Harlem Quartet's mission to broaden the audience for string quartet music has taken them around the world; from a 2009 performance at The White House for President and Mrs. Obama, to a 2012 tour of South Africa to a current three-year residency at London's Royal College of Music. The musically versatile ensemble has performed with such distinguished artists as Itzhak Perlman, Misha Dichter, Jeremy Denk and Paquito D'Rivera, and also collaborated with jazz masters Chick Corea and Gary Burton on the album Hot House, a 2013 multi-Grammy Award winning release. Its members—violinists Ilmar Gavilan and Melissa White, violist Jaime Amador and cellist Felix Umansky—are from Cuba, Puerto Rico and the US.
Passion began with the poetry of Spellman, a writer, educator and activist who also happens to be the father of Imani's Spellman-Diaz.

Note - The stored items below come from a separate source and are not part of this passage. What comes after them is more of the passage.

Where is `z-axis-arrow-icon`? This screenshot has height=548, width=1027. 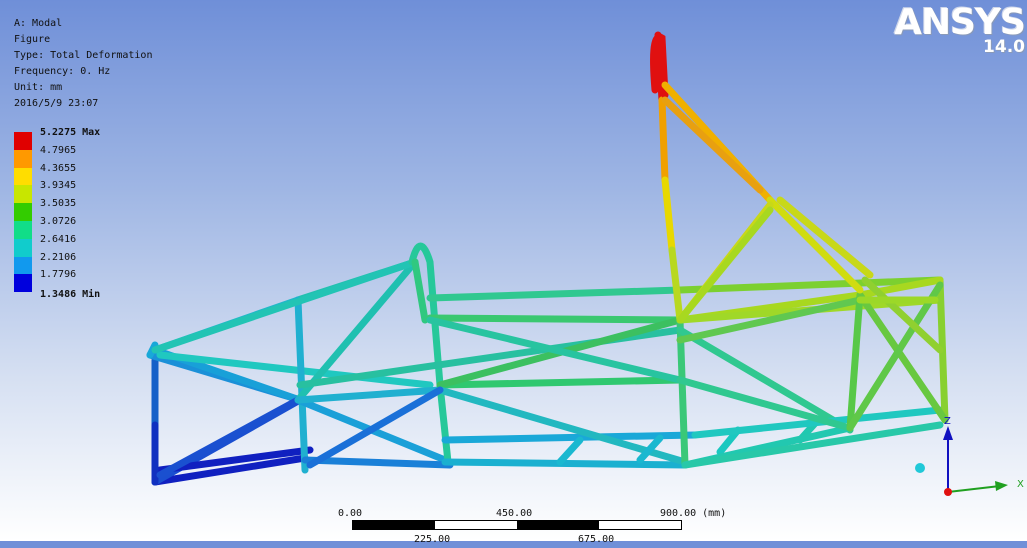
z-axis-arrow-icon is located at coordinates (948, 433).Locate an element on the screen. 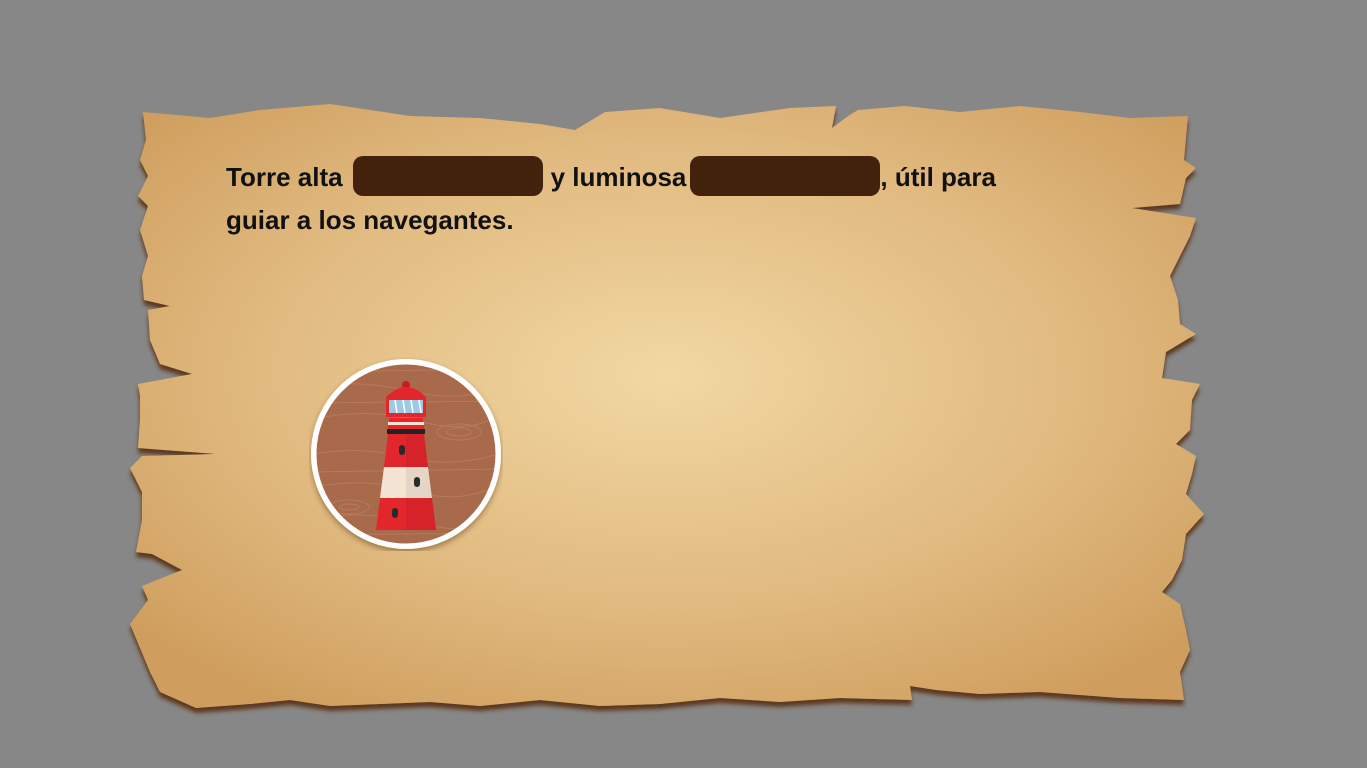 This screenshot has width=1367, height=768. sentence-text-part1: Torre alta is located at coordinates (284, 177). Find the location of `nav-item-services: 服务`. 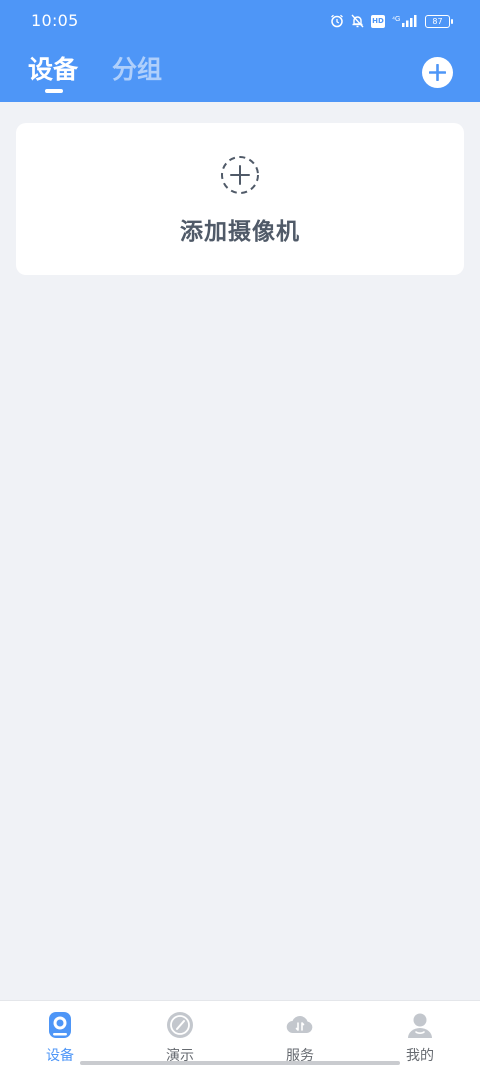

nav-item-services: 服务 is located at coordinates (300, 1038).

In a conversation published by the DePauw School of Music, Scott said Spellmen "gave [everyone in Imani Winds] a copy of his poetry. I have to admit, it sat on my shelf for a couple of years before I opened it up. I needed some inspiration. 'Let me read some poetry,' I thought. 'Let me open this book that this man gave me.' And then, boom. Mind blown. The music is in the poetry. You hear the rhythm, you hear the pulse, you hear the history. The music flowed after that. It wasn't even an issue of writing the music, it was just how much of it I was going to get away with putting together. I ended up with about an hour and a half that I had to actually trim, but I could have written an opera out of what A.B. gave us."
When Scott began hearing that a string quartet needed to be part of the work, he contacted the Harlem Quartet, recalls violinist Melissa White. "You know, when Jeff called to talk about it, I had the 'mind blown' moment. I thought, 'Wow, it's the worlds that my quartet merges.' We do classical and jazz. Our mission is to diversify classical music, so we work to expand the listening of our audiences. To think this project was going to do [that for the] entire night, and finally our groups were going to be on stage together working with a jazz combo.. … It's been a lot of fun, it's been a great journey, it's been a stretch for us as players."